#### What needs to be done:
If a line in the records below contains the word "width", copy it.

#### Information:
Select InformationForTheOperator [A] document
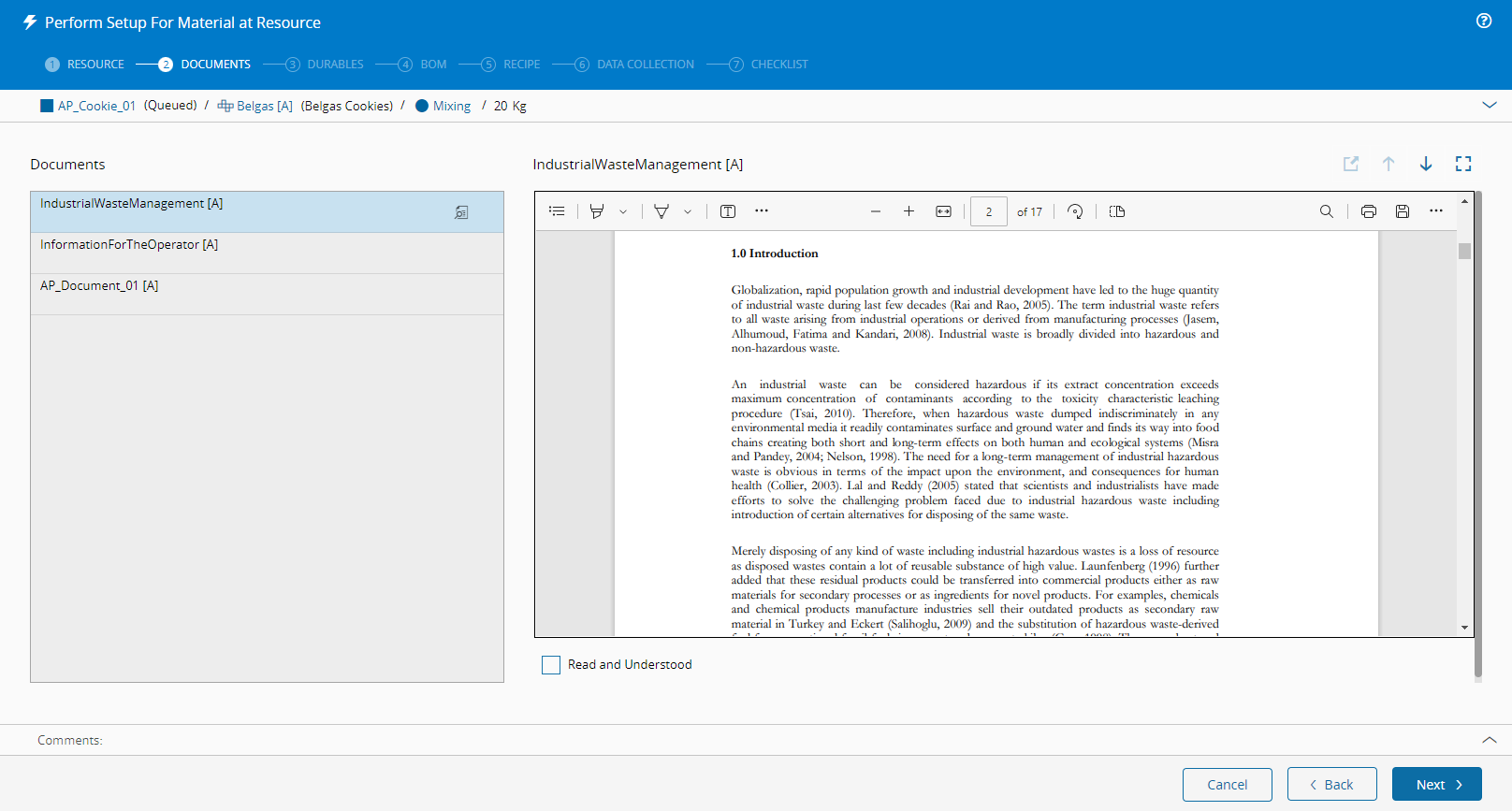[129, 245]
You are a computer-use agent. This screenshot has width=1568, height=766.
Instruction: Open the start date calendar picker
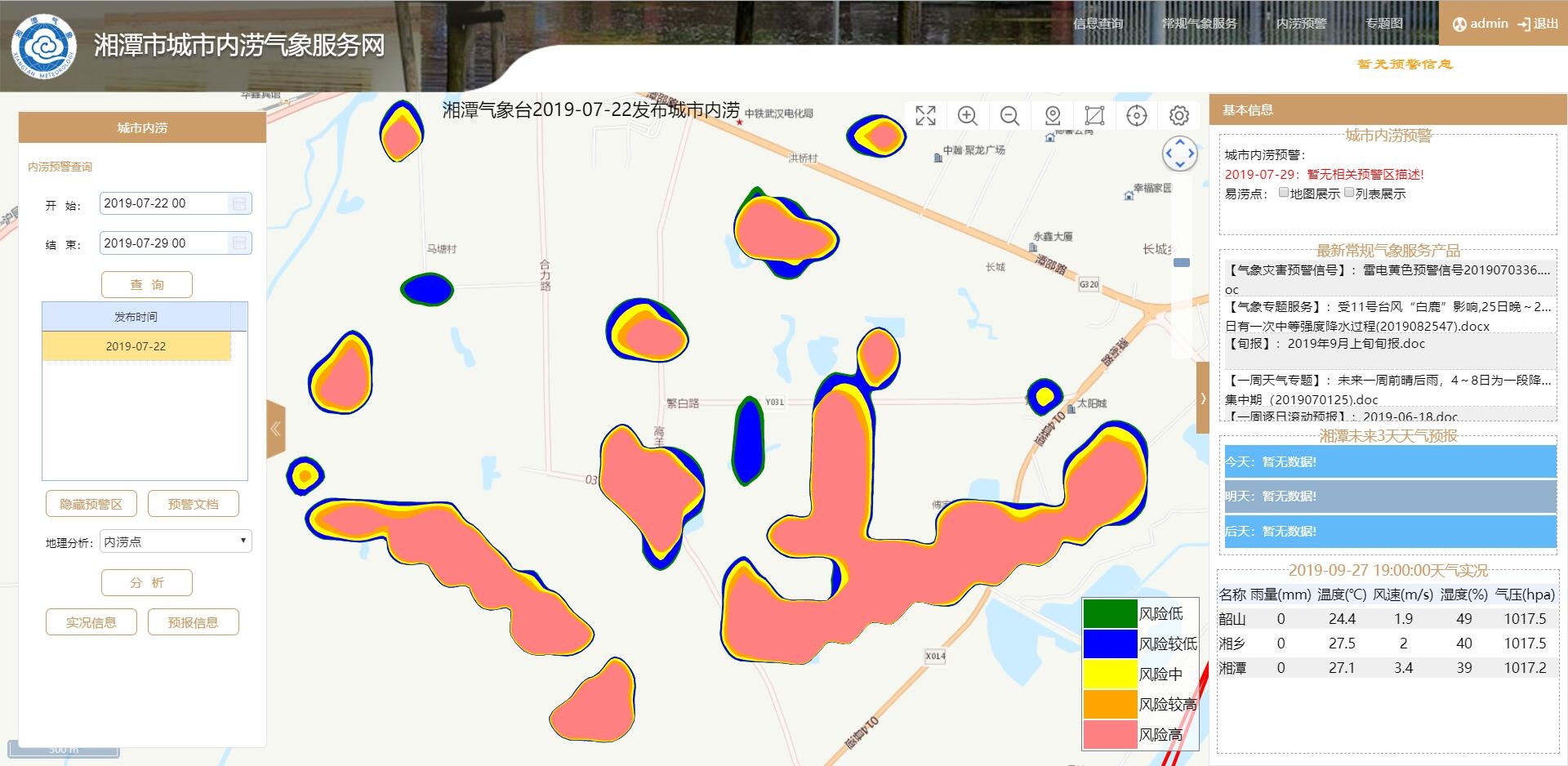[x=240, y=203]
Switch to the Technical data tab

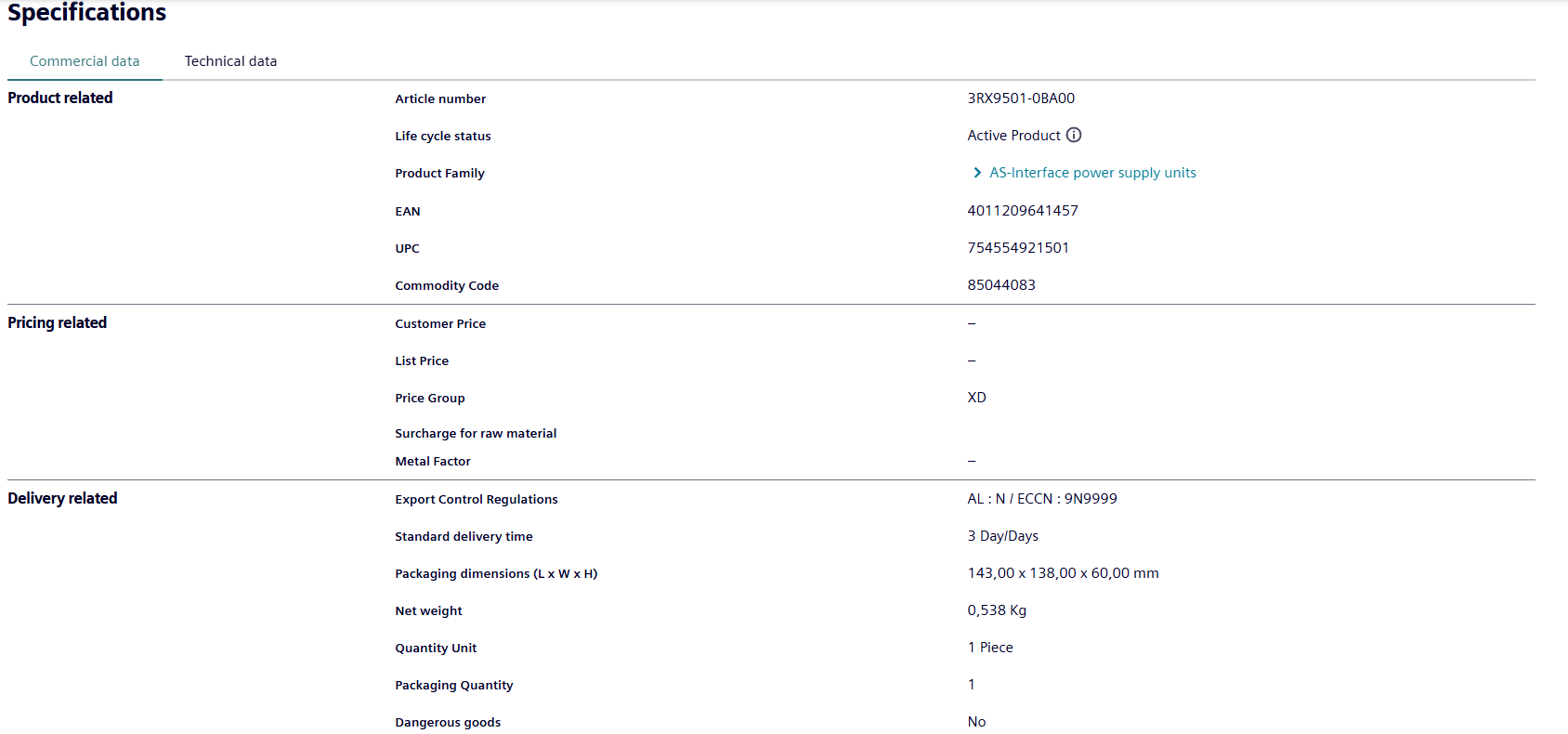(230, 61)
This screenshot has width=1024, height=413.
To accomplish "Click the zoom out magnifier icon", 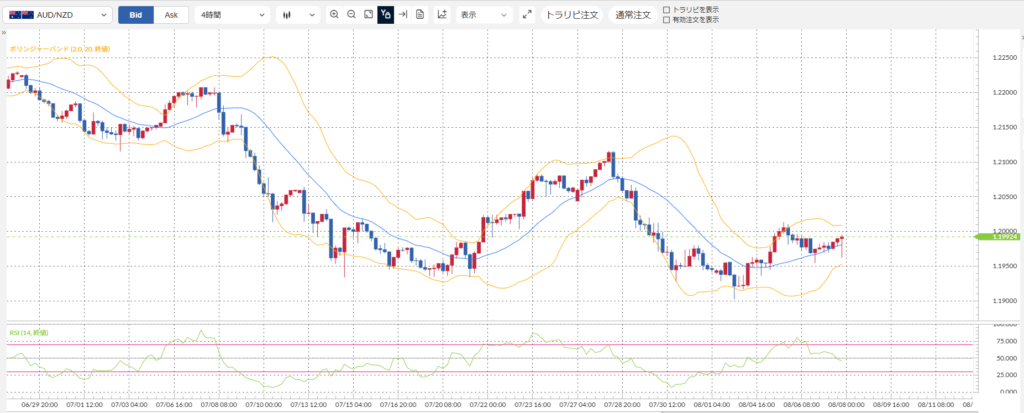I will pos(351,14).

#### Answer space:
You are a computer-use agent. This screenshot has width=1568, height=766.
This screenshot has width=1024, height=413.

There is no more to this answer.